Using bell hooks’ concept of love as practice, this paper examines heterosexual intimacy under economic precarity, gender politics, and antagonism towards women. Based on masculinity research and interviews with men’s rights groups, it asks how patriarchy shapes men’s capacity for relational love.

Paper long abstract

This paper seeks to explore men’s views on love and romantic relationships with women and how they might be impacted by broader political and economic pressures. Research on masculinities, globally and in Japan, has shown that patriarchy fails to support men in nearly as many ways as it puts them in positions of power. This especially concerns their abilities to engage with emotions and the subsequent difficulties they may face with intimate relationships (Itō 2005; hooks 2001; hooks 2004). Academic inquiries identified neoliberal economic logic, falling birthrates and the erosion of the male breadwinner model as some of the most protruding structural influences shaping men’s experiences with intimacy.

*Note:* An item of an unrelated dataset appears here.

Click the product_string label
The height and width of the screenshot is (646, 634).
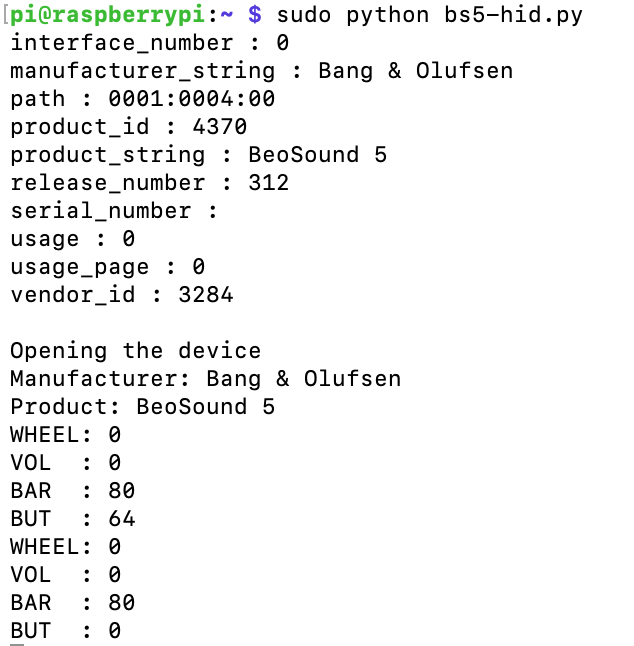107,155
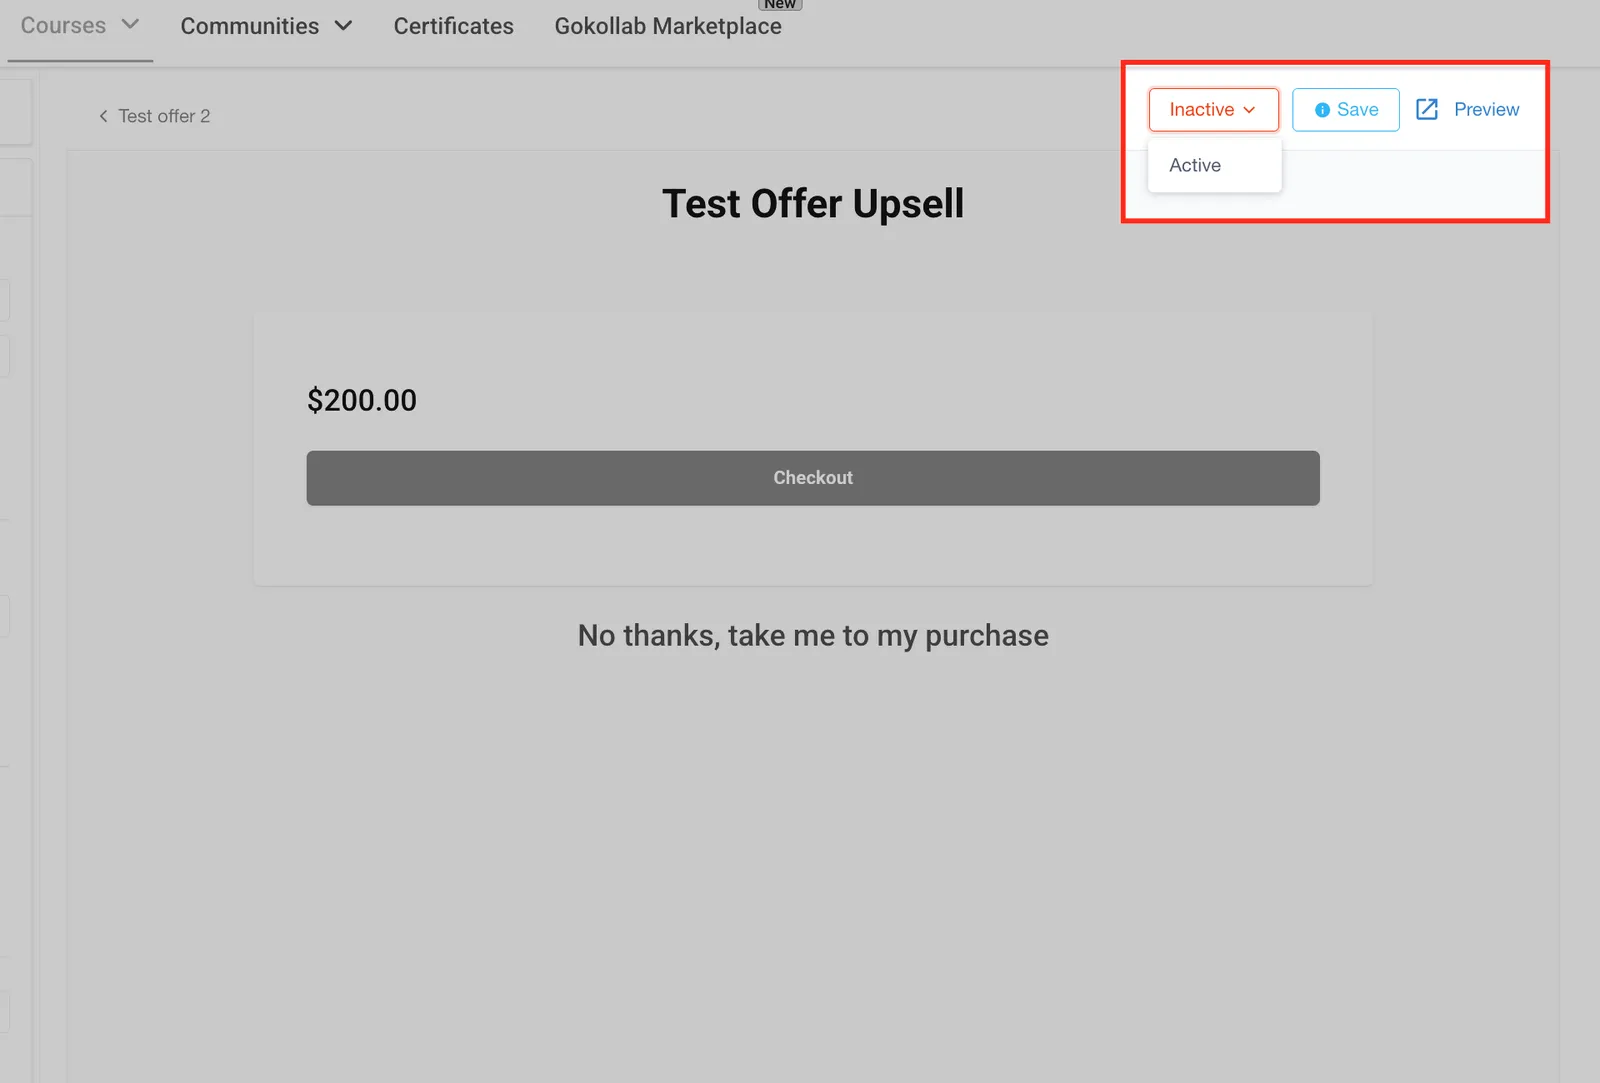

However, there remains a blind spot when it comes to investigating men’s ability and willingness to seek out and embrace loving heterosexual relationships. “Incel” and “tradwife” culture, antagonism towards women choosing singlehood and a general return to traditionalistic gender roles may all be considered elements of a current backlash against notions of increasingly diversifying societies globally and, specifically, in Japan. In turn, economic precarity, increasing loneliness among single men and evolving, as well as persisting notions of hegemonic Japanese masculinity deeply shape private practices of intimacy. Furthermore, the so-called “male loneliness epidemic” may speak to an increase in men’s longing for love and intimacy that seemingly co-exists with reactionary views of women and femininity.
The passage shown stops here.